**DIRECTIONS**
Reproduce the rows below word for word, omitting the pictures.

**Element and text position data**
☆ ☆ ☆

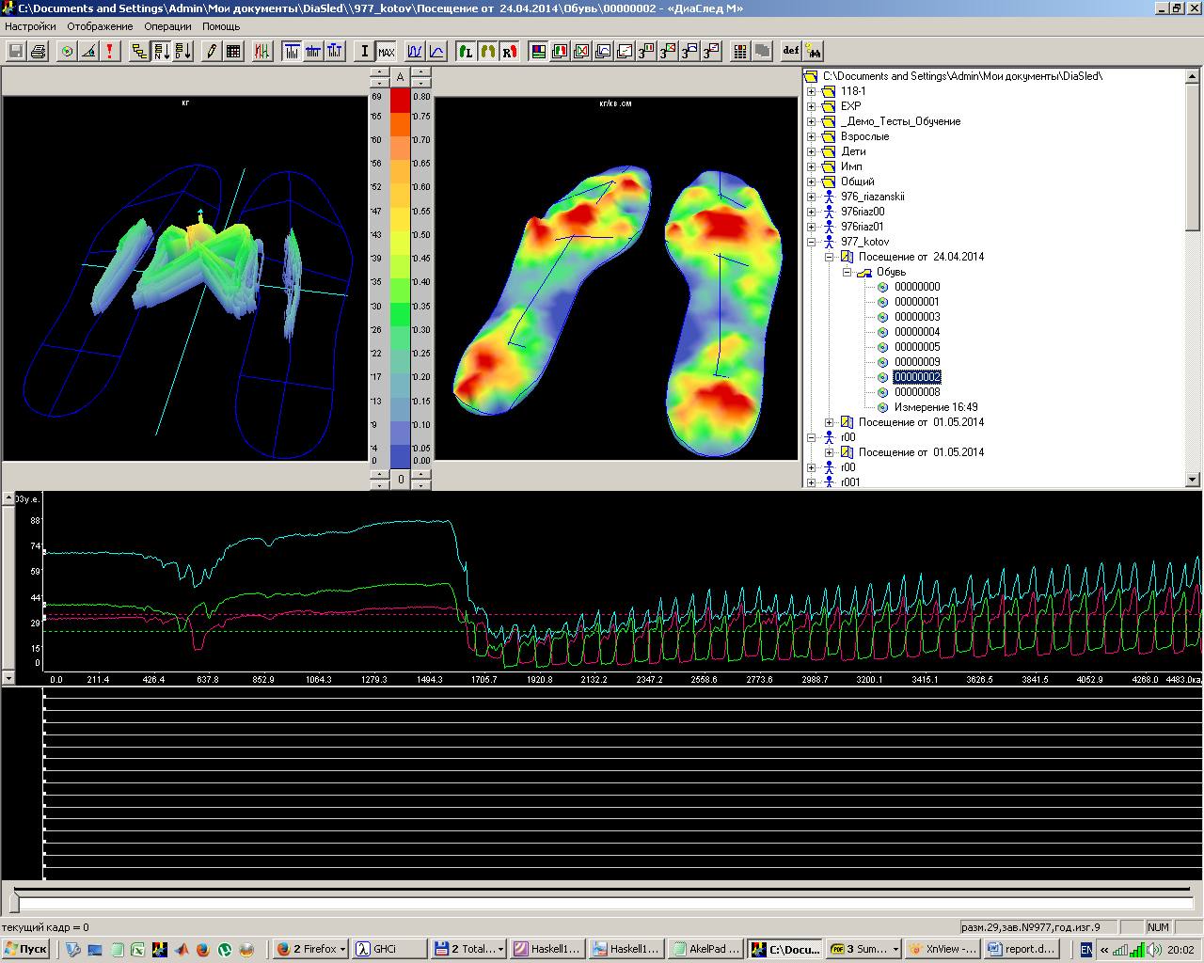The height and width of the screenshot is (963, 1204).
Task: Click the 'def' toolbar button
Action: (x=791, y=52)
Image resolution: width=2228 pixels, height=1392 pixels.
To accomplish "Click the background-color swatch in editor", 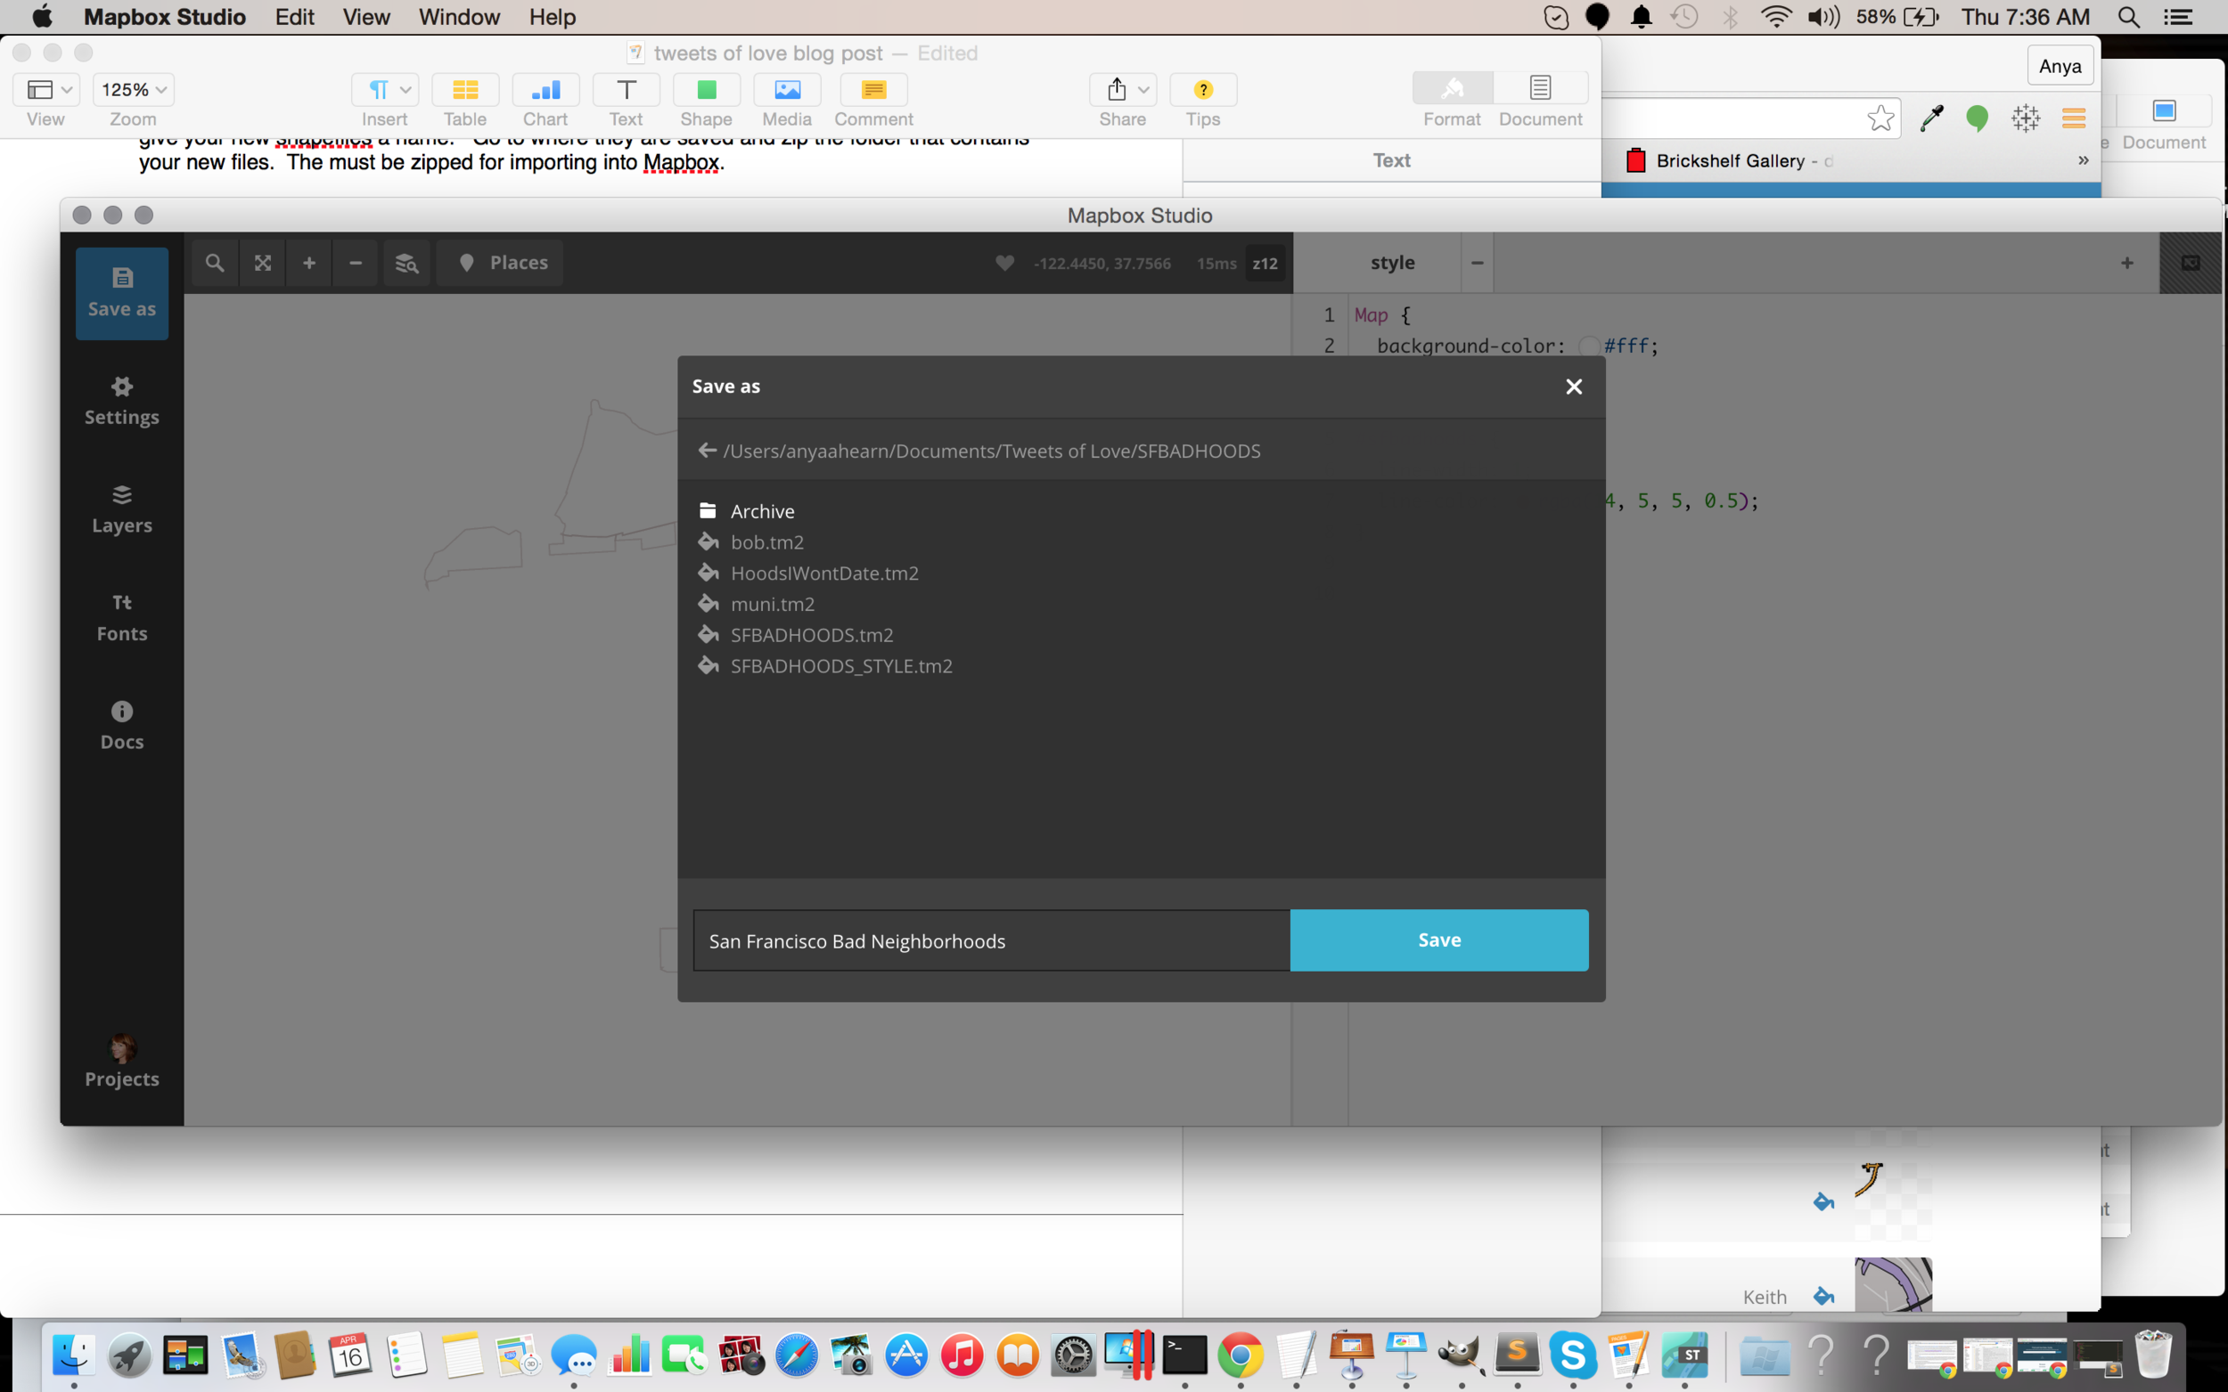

☆ ☆ ☆

**SOLVED PROBLEM**
The height and width of the screenshot is (963, 1204).
Task: Click the 'def' toolbar button
Action: (x=791, y=52)
Image resolution: width=2228 pixels, height=1392 pixels.
To accomplish "Click the background-color swatch in editor", 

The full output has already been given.